▶ _Set problem_: Find every row below that contains the word "height" and copy each of those rows.

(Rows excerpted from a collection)
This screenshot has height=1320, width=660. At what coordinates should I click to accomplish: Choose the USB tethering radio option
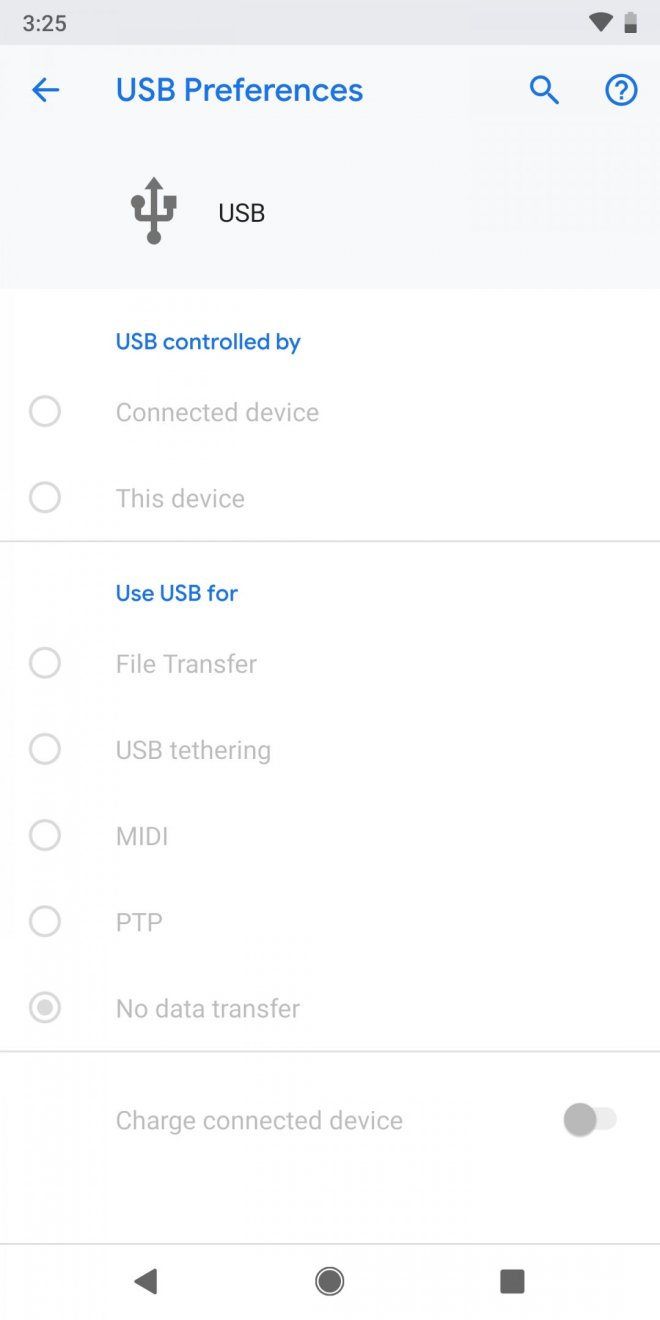click(x=45, y=749)
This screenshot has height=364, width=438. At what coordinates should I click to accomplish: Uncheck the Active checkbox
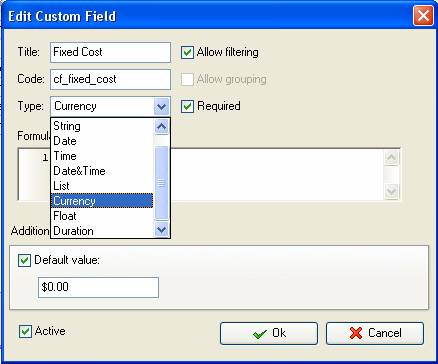click(25, 331)
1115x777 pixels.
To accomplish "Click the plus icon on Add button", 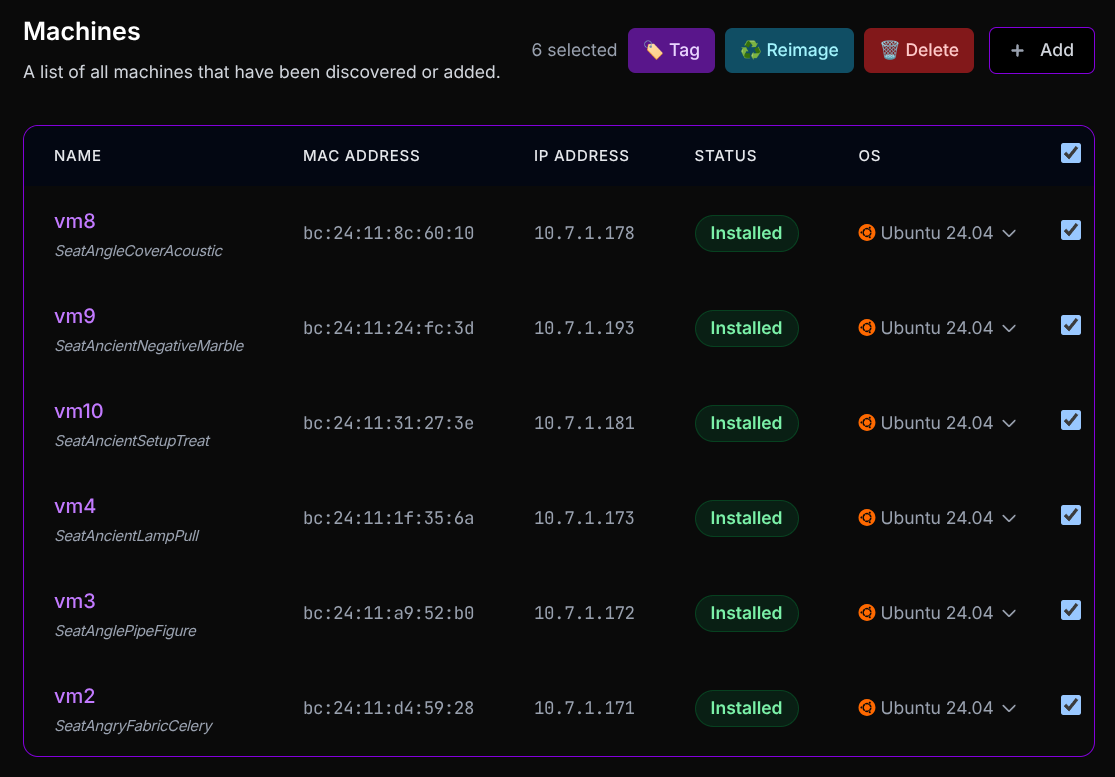I will pyautogui.click(x=1017, y=50).
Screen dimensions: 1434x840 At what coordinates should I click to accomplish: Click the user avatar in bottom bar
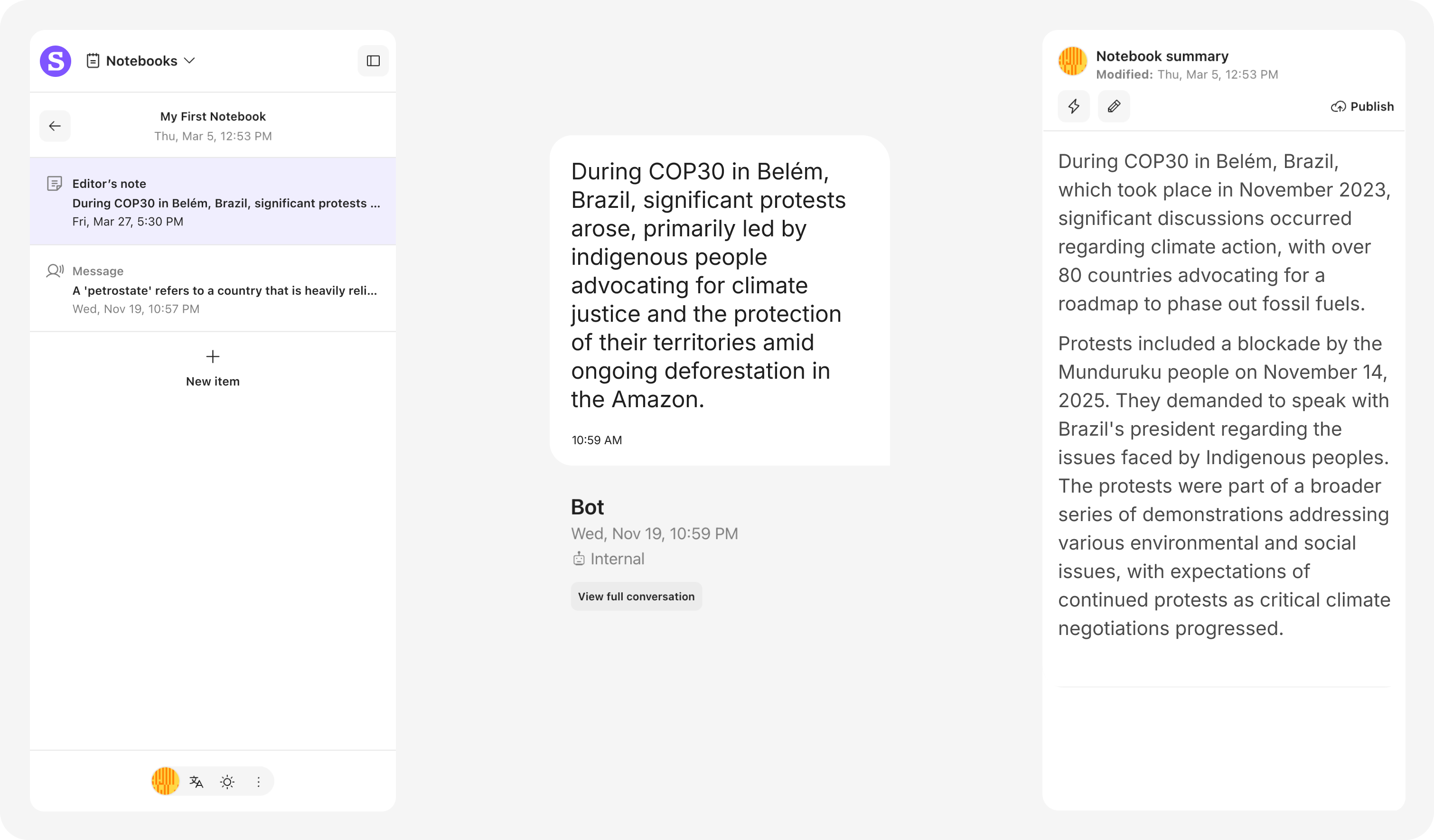[165, 781]
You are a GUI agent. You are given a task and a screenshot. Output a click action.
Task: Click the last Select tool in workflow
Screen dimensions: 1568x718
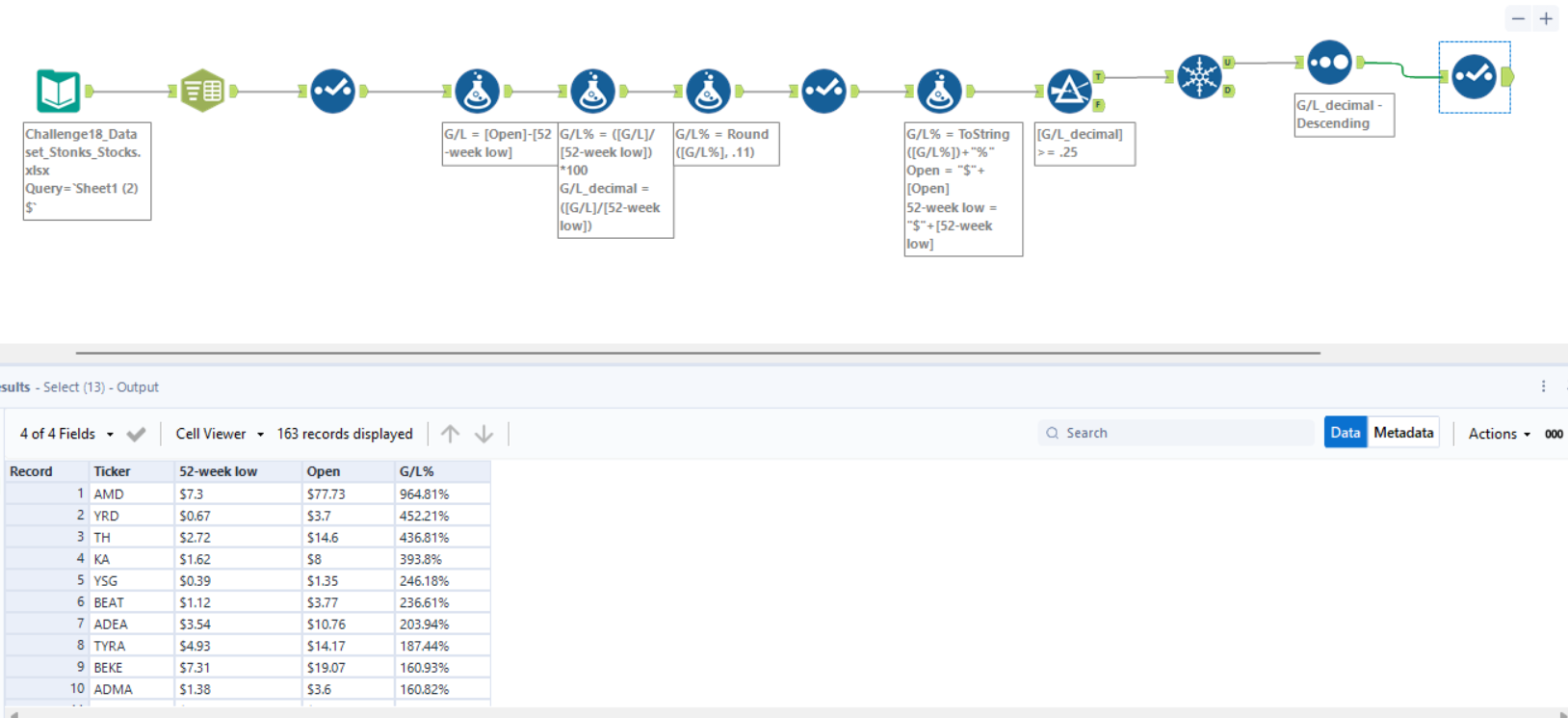point(1474,77)
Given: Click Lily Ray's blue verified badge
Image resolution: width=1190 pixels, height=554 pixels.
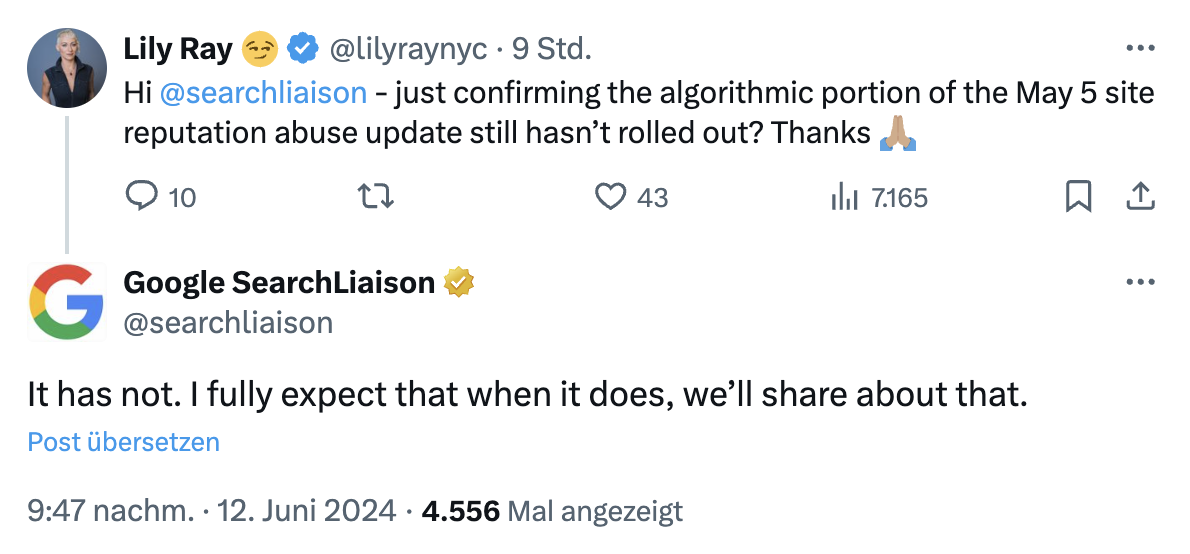Looking at the screenshot, I should pos(302,47).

▶ _Finished task_:
This screenshot has height=1320, width=660. At what coordinates should I click to accomplish: Choose the USB tethering radio option
This screenshot has height=364, width=438. At what coordinates should I click to accomplish: Uncheck the Active checkbox
Image resolution: width=1190 pixels, height=554 pixels.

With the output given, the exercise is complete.